I'm fortunate enough to have a full set of Zipp NSW 303s, 404s, and 808s. These (well meaning) guys talked me into them.... I weight 155 lbs. I'm a pretty average cyclists in all respects (power/weight, handling, etc.) and live in a place with gustier than average winds (San Francisco). I have balls of steel and used to race cars and kept at it after my fair share of carnage.

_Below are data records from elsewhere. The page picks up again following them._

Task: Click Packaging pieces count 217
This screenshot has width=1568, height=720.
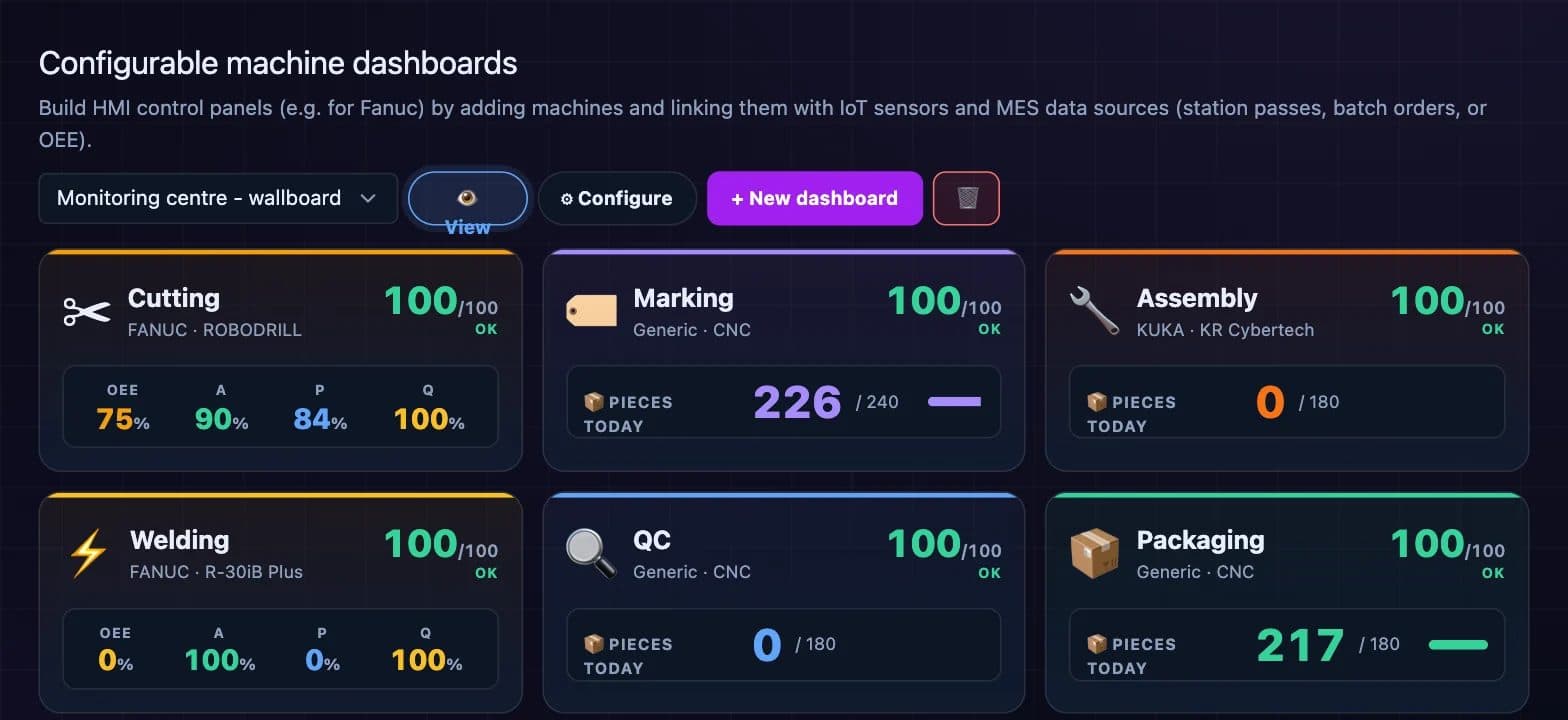Action: click(1300, 646)
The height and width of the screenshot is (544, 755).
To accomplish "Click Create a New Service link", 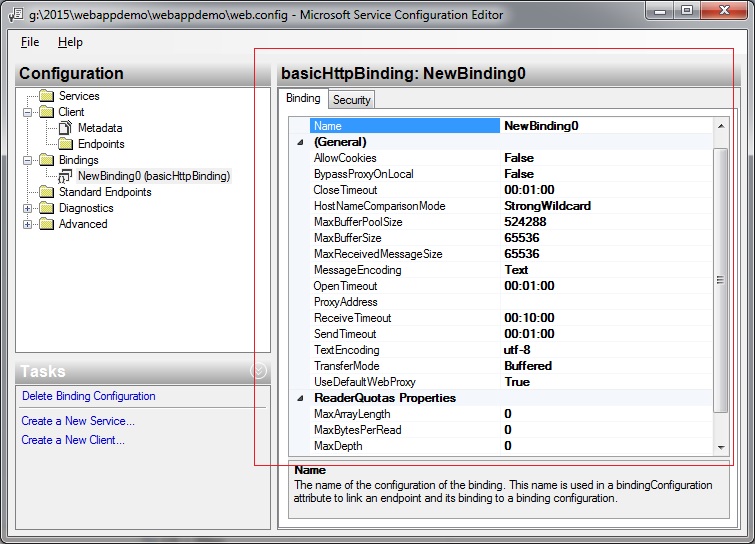I will point(78,421).
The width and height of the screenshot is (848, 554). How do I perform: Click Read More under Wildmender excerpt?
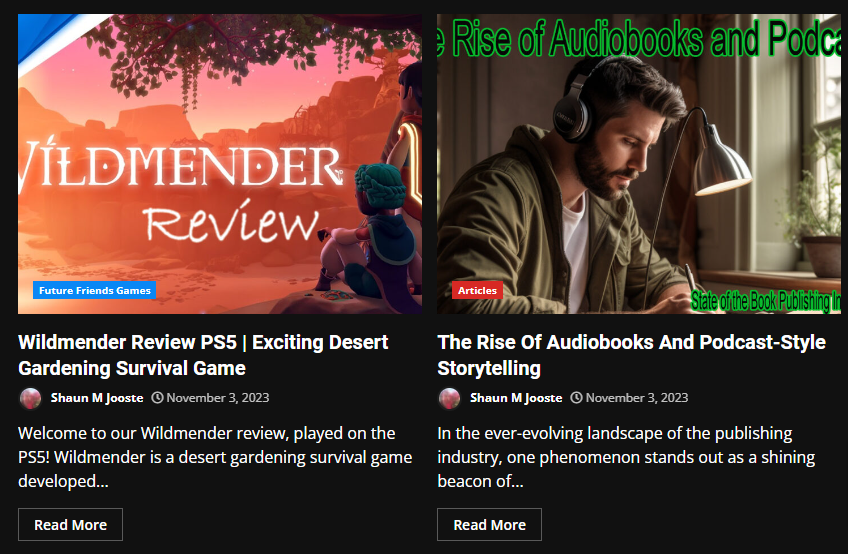pyautogui.click(x=70, y=524)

I almost never ride the 808 front, and so far this season, I haven't raced on it (2 OLY races). I just don't feel comfortable riding it in most conditions I encounter with any regularity. I generally ride the 303 or 404 front. If I could ONLY have one front wheel, it would probably be the 303 to be honest, but definitely not the 808. When I ride the 404 in conditions windier than 10-15 mph gusts (pretty common here), my shoulders are stiff as hell from holding tension in them. I also sit up more often and descend more cautiously. I'd be willing to bet I'm faster on the 303 in most conditions. I don't know about Enve, but I don't really find there to be all that much difference between the 404 and the 808, but the 303 is a totally different wheel.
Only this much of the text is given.